Egg retrieval can be performed on an outpatient basis, while the patient is under light sedation. Using ultrasound guidance, the follicle (containing the egg) is aspirated through the vagina to check for mature eggs. After looking at the fluid under a microscope in an adjacent lab, your doctor determines if there are enough eggs to proceed.
Sperm preparation and egg fertilization
After the eggs are collected and classified, fertilization takes place. The partner/husband provides a semen sample. The sperm is processed in the lab to prepare it for fertilization. Classically, fertilization is carried out by conventional IVF (sperm and egg unite in a plastic dish in the lab using a special culture medium), providing that semen parameters are normal.

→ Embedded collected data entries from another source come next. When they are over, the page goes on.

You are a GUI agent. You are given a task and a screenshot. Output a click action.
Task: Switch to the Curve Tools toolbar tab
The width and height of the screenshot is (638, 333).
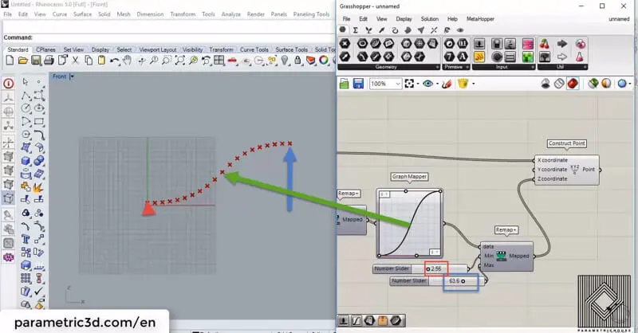tap(255, 49)
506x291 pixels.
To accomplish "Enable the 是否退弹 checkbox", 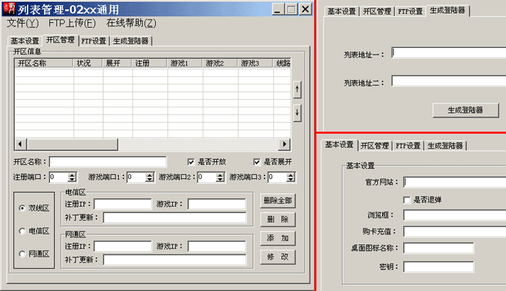I will click(x=407, y=200).
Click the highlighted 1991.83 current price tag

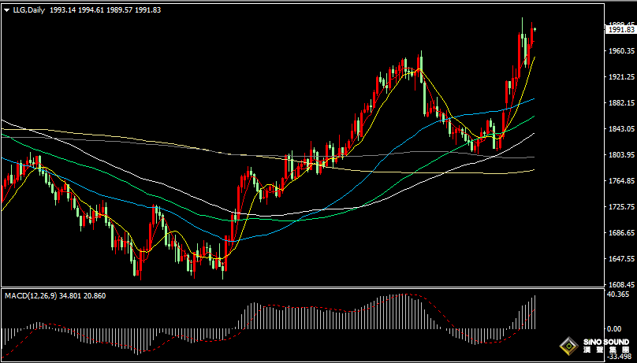[x=620, y=29]
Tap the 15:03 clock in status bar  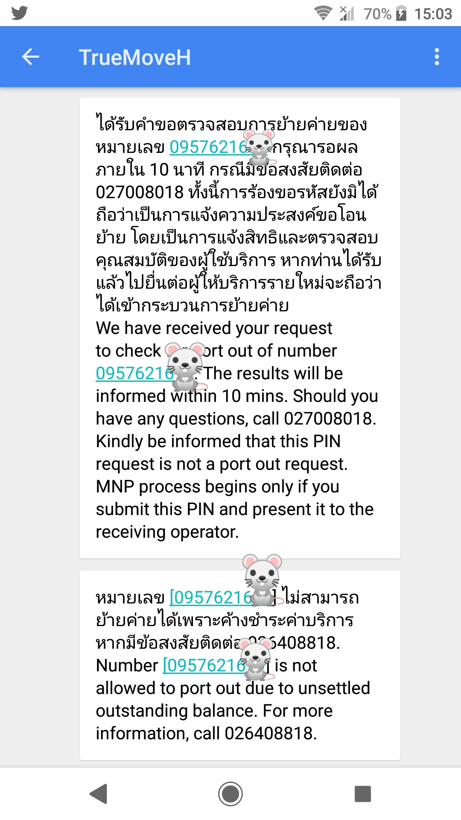(x=433, y=14)
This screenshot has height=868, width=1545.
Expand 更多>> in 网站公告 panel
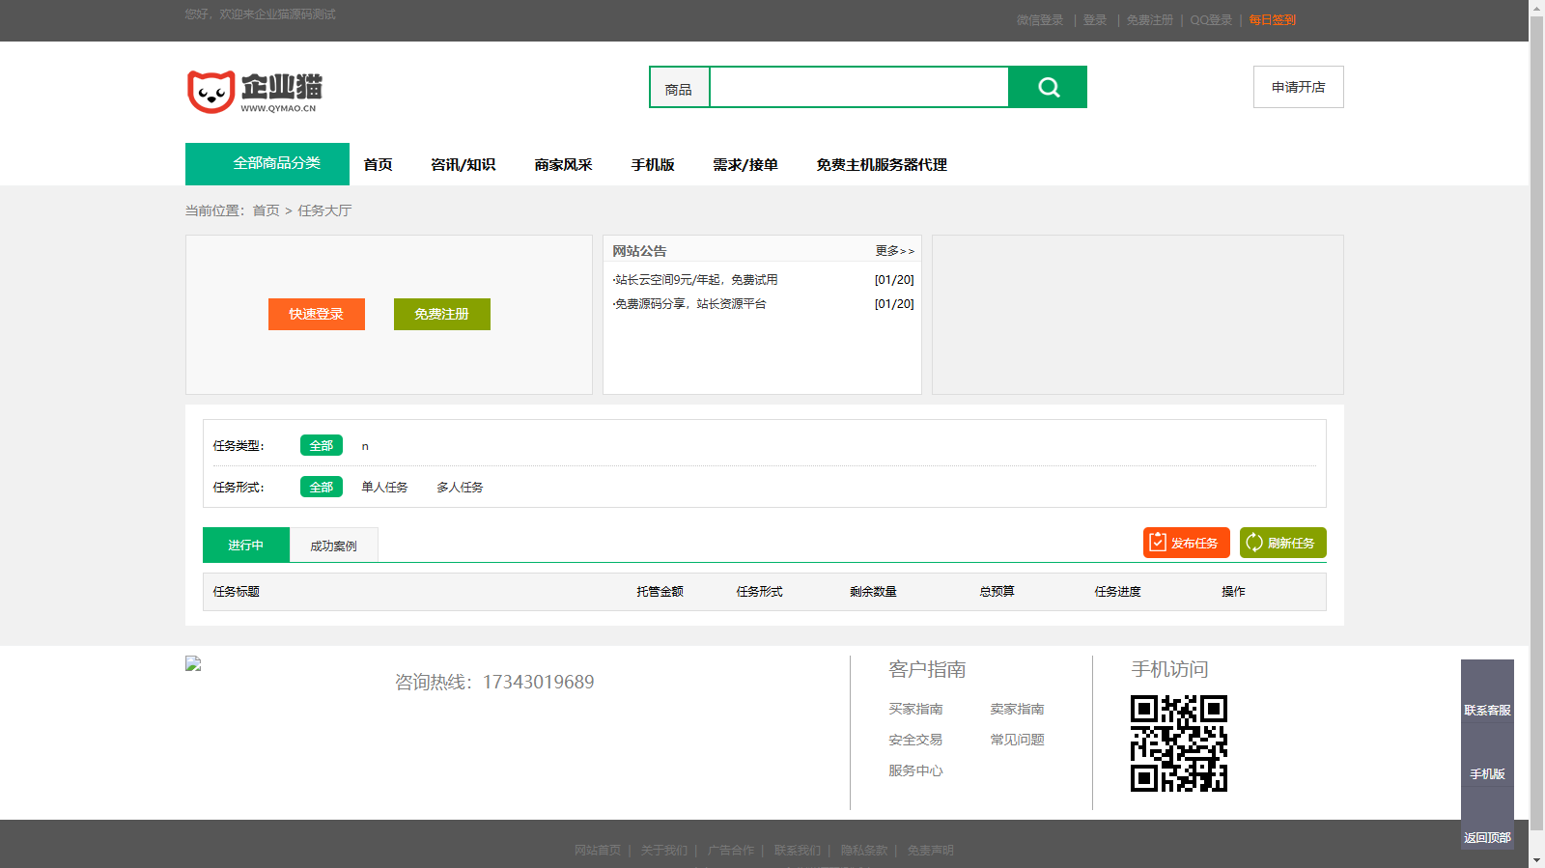pyautogui.click(x=894, y=251)
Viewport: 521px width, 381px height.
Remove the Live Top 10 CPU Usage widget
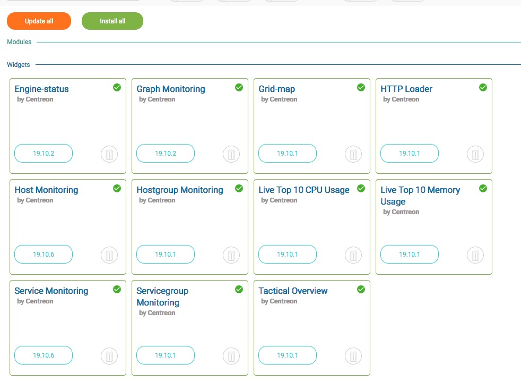[x=353, y=255]
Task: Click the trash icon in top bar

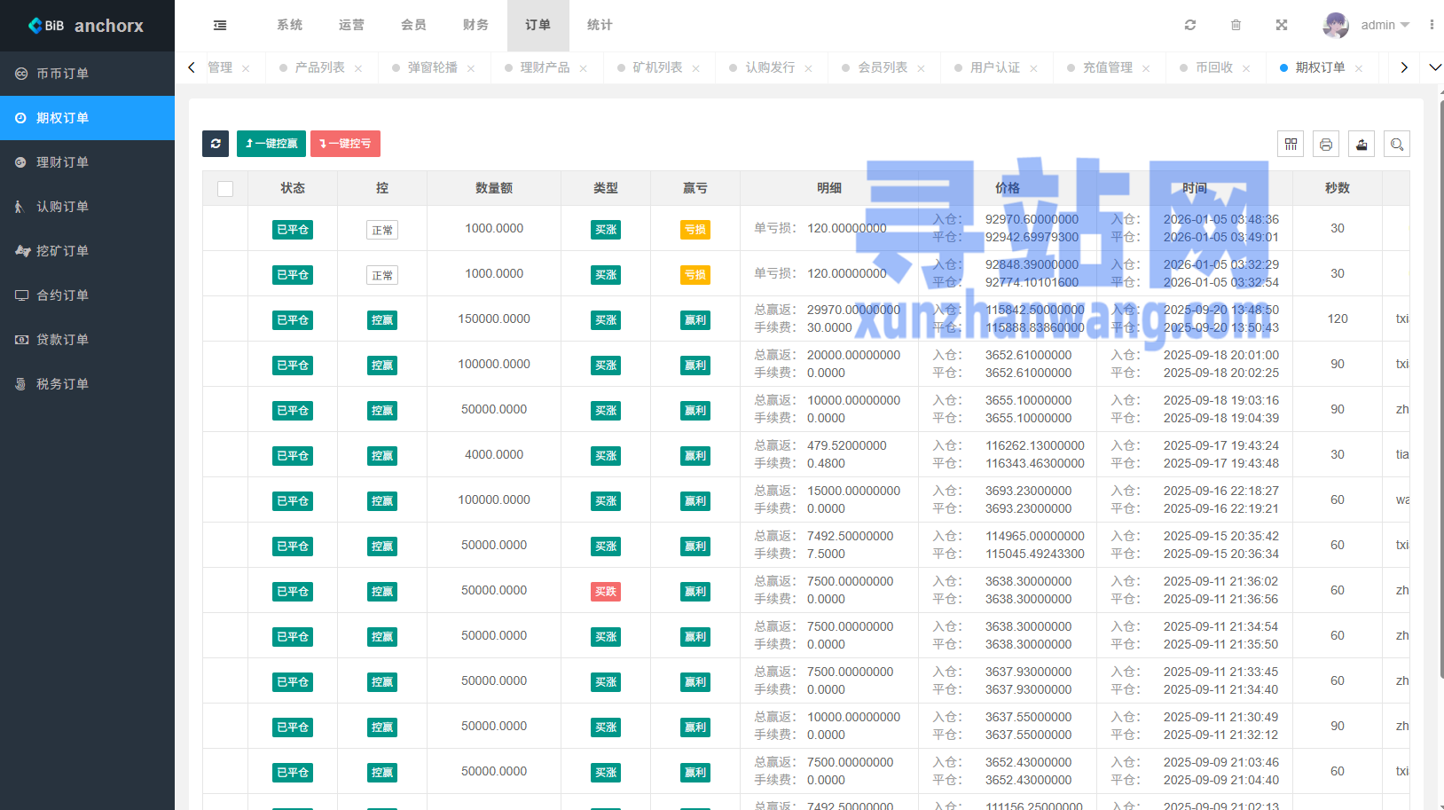Action: (x=1236, y=26)
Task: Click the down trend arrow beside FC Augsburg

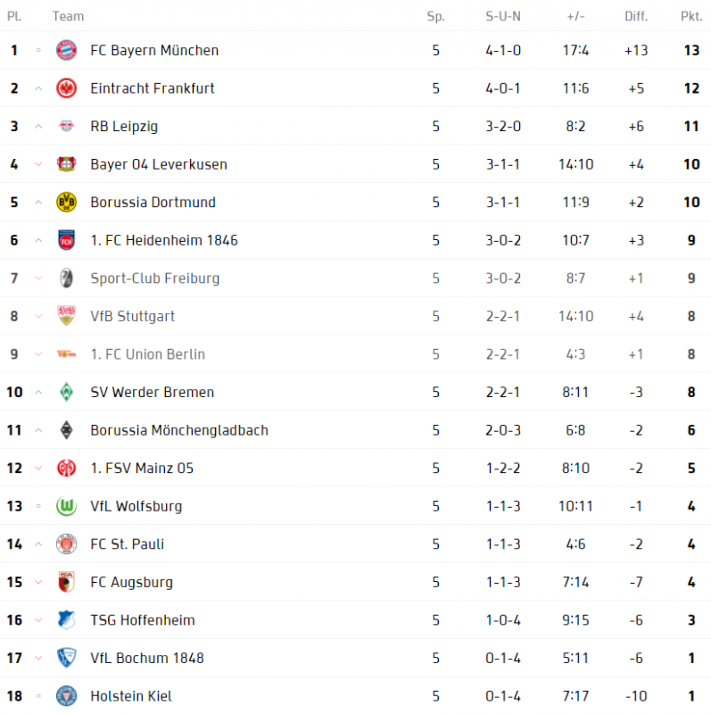Action: click(38, 582)
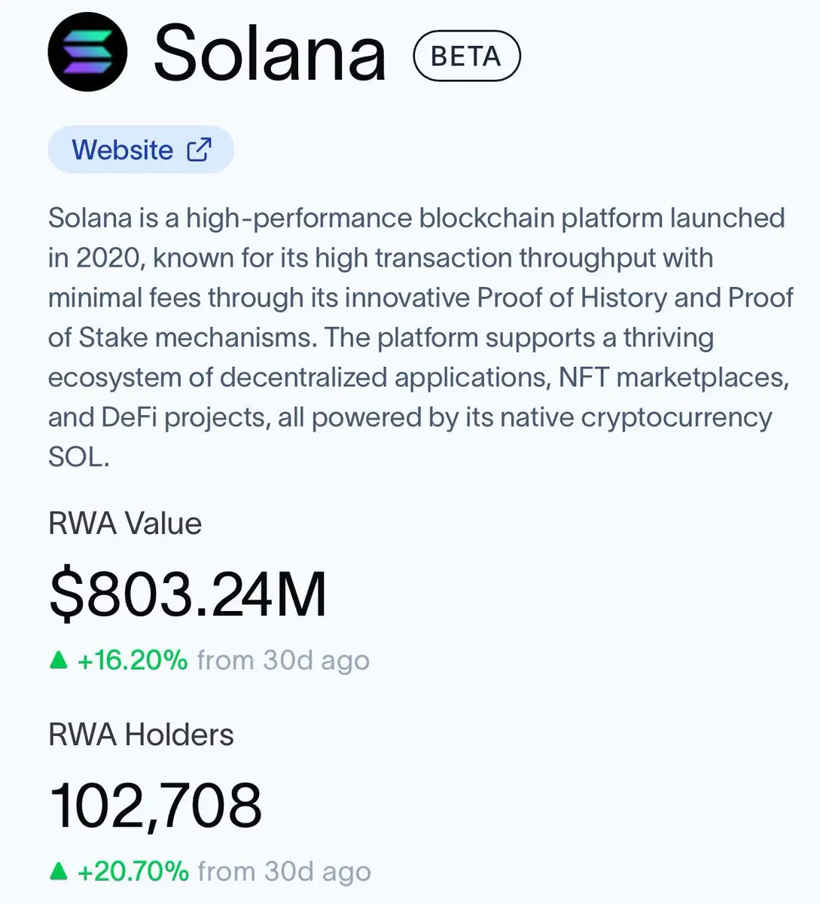Select the $803.24M value

click(x=187, y=594)
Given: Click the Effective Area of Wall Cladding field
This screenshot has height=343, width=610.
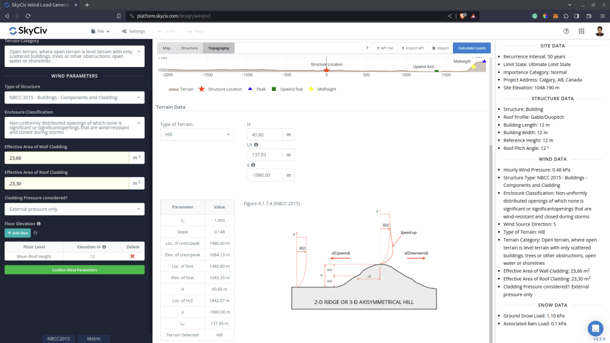Looking at the screenshot, I should tap(66, 158).
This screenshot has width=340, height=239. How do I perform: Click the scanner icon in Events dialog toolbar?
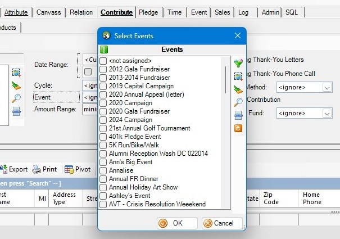point(238,115)
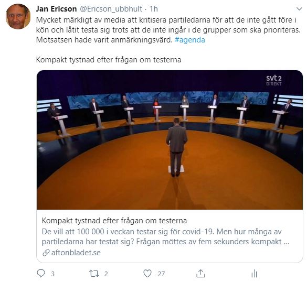Click the reply speech bubble icon

coord(41,274)
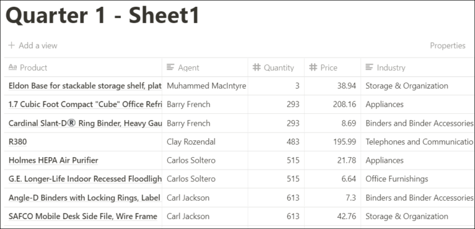Screen dimensions: 475x229
Task: Select the Office Furnishings industry cell
Action: pos(418,179)
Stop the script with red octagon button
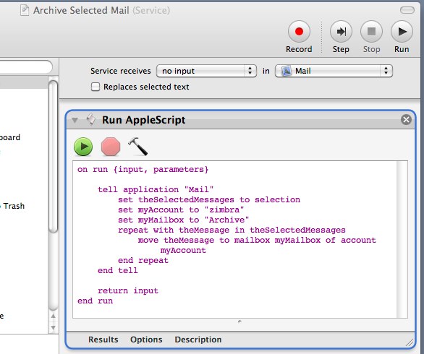This screenshot has width=424, height=354. [111, 147]
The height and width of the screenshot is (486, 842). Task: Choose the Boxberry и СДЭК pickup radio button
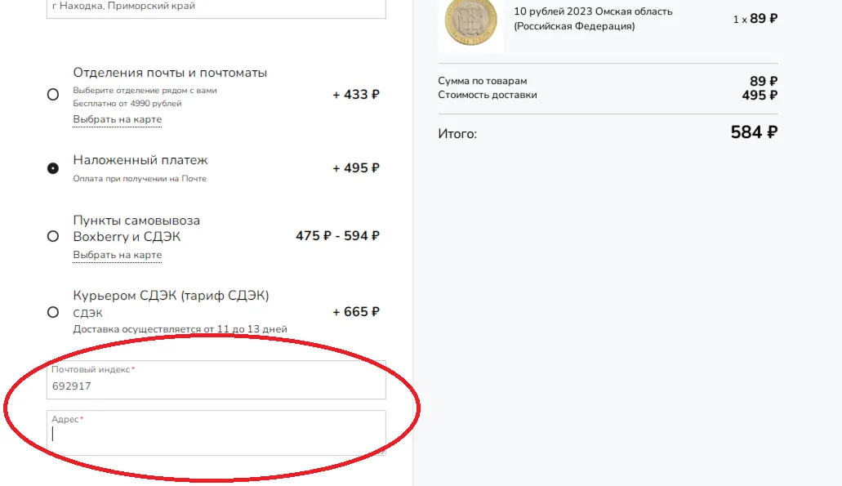52,236
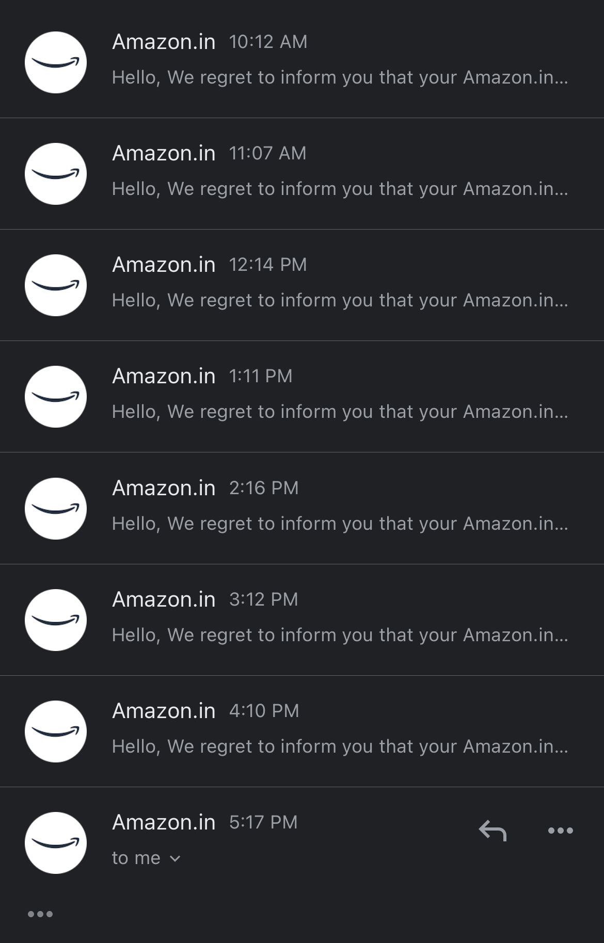Viewport: 604px width, 943px height.
Task: Expand the 11:07 AM message preview text
Action: [340, 189]
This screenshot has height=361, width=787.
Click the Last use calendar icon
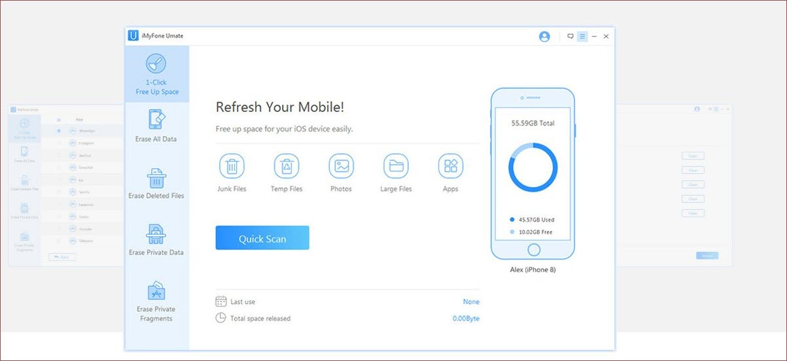(x=221, y=301)
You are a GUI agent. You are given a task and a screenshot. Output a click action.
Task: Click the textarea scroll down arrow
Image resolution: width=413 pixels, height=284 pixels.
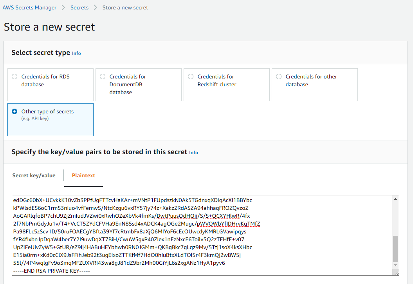click(395, 265)
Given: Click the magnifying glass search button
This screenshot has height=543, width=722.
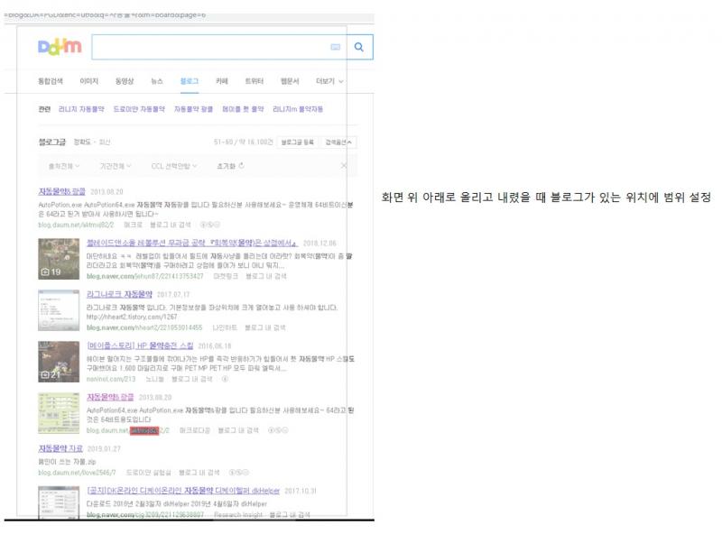Looking at the screenshot, I should click(358, 48).
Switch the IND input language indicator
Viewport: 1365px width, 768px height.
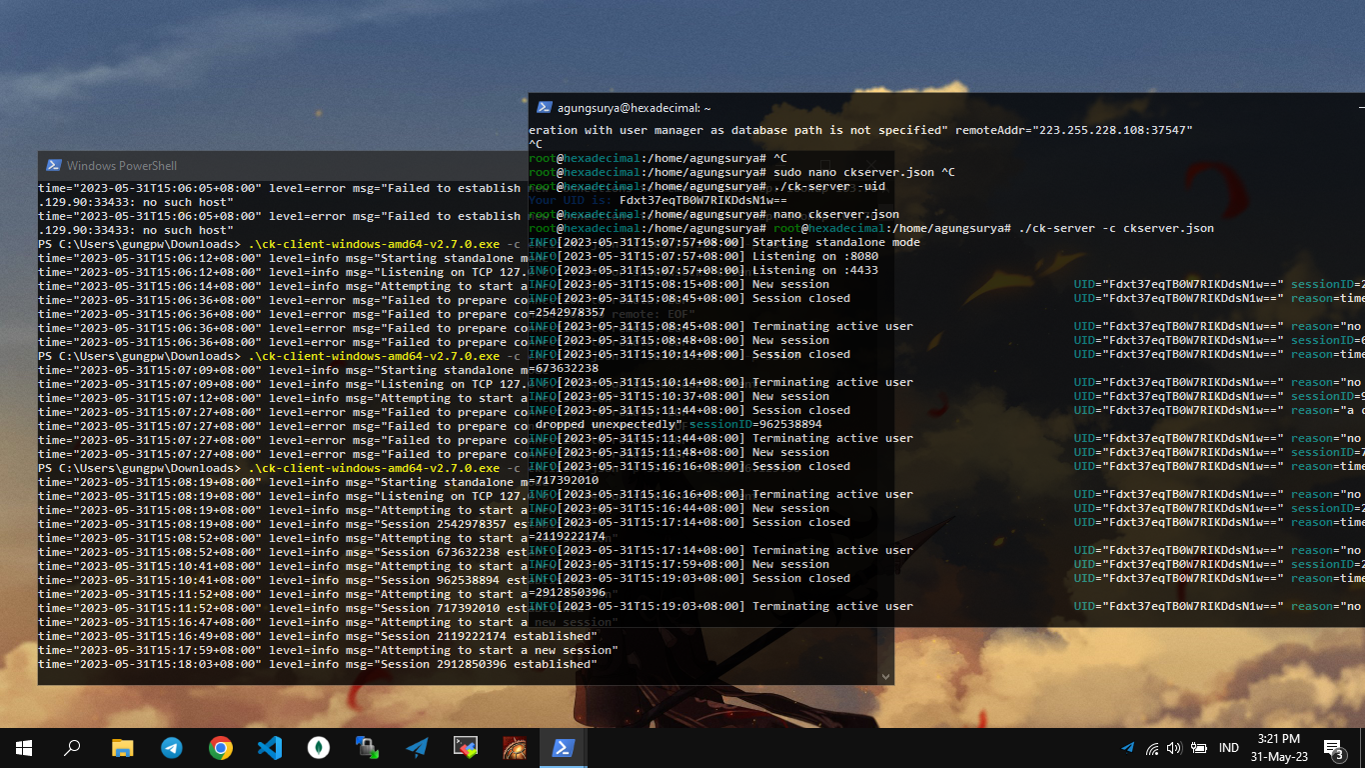click(1229, 748)
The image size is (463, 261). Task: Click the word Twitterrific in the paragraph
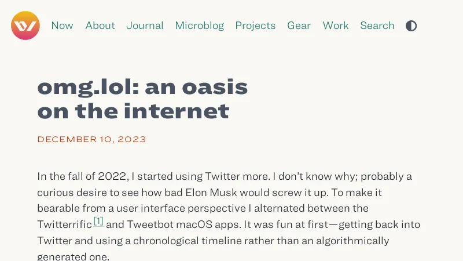(64, 224)
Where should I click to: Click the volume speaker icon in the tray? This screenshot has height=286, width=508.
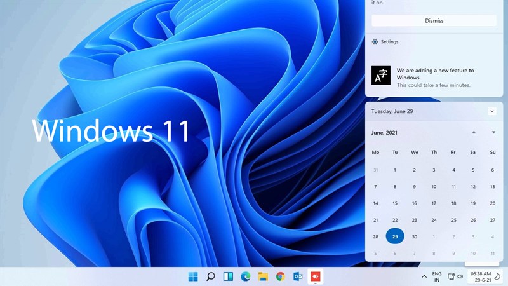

In IVF procedures, after fertilization and embryo development, the next step is an embryo transfer. Embryo transfer is a process to deposit embryos into the uterine cavity by using a fine catheter that is passed through the cervix.
In general, the procedure is monitored by a trans-abdominal ultrasound. The embryos are usually transferred five to six days after the insemination, called the blastocyst stage. The number of embryos to be transferred is determined by the age of the patient, the quality of the embryos and other related factors. A pregnancy test is administered two weeks after embryo transfer. Any remaining embryos can be cryopreserved (frozen) in the lab for future use, if desired. The Johns Hopkins Fertility Center adheres to the American Society for Reproductive Medicine Guidelines on the number of embryos to transfer.
Pregnancy tests are usually performed approximately two weeks after embryo transfer by blood and urine testing. After pregnancy is determined, your doctors will follow you during the early stages of pregnancy until the presence of the heartbeat is documented in the fetus. A blood pregnancy test is required every two to three days during the first week, followed by weekly ultrasounds until a heartbeat is detected.
What are IVF success rates?
Our IVF program serves a variety of patients. Due to our vast experience in treating patients who have had multiple IVF failures, we provide individualized protocols according to the patient’s response. At the Fertility Center, our doctors have a particular interest in “poor responder” patients and in patients with base-line elevation of the follicle stimulating hormone. Many fertility centers refer those patients to donor egg programs. Our doctors consider that the last resort once we have exhausted all our efforts to assist these couples in having their own biological child.